En effet, durant le mois sacré du jeûne, le consommateur est sûr de trouver les produits qu’il recherche aux prix fixés par le commerçant. C’est cette équation qui s’impose à la fois au consommateur et aux pouvoirs publics. On oublie que l’Algérie vit au diapason et au rythme de l’économie de marché.
Cette donnée restreint considérablement la marge de manœuvre des pouvoirs publics car le rôle de l’Etat est la régulation et non une interférence digne d’une économie planifiée. La sphère réelle est l’affaire des opérateurs économiques et non de l’Etat qui n’a qu’un rôle de régulation.
Dans ce cas, il faut souligner qu’il assume entièrement ses missions. Sur le plan agricole, il poursuit depuis des années l’amélioration de l’offre pour permettre aux citoyens de satisfaire leurs besoins à des prix raisonnables, améliorant ainsi leur pouvoir d’achat. En outre, l’Etat subventionne les produits alimentaires de première nécessité, ce qui est considérable quand on connaît la structure de consommation de l’immense majorité des citoyens.
Peu de pays dans le monde pratiquent une telle politique sociale en direction de leur population. Il faut souligner que la subvention de ces produits concerne et profite à toute la population algérienne, sans aucune discrimination.

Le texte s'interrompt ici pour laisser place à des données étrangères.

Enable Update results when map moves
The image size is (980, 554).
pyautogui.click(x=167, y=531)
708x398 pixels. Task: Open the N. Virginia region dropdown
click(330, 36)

Comme il est aisé de le constater, l’Etat ne joue pas seulement son rôle de régulateur mais intervient également au niveau de l’offre de produits agricoles et de la préservation du pouvoir d’achat, grâce à sa politique de subventions. La balle est maintenant dans le camp des commerçants. Les appels à la raison et à la modération provenant de tous les horizons doivent être entendus. C’est cela aussi le sens profond de la solidarité que reflète le message de l’islam.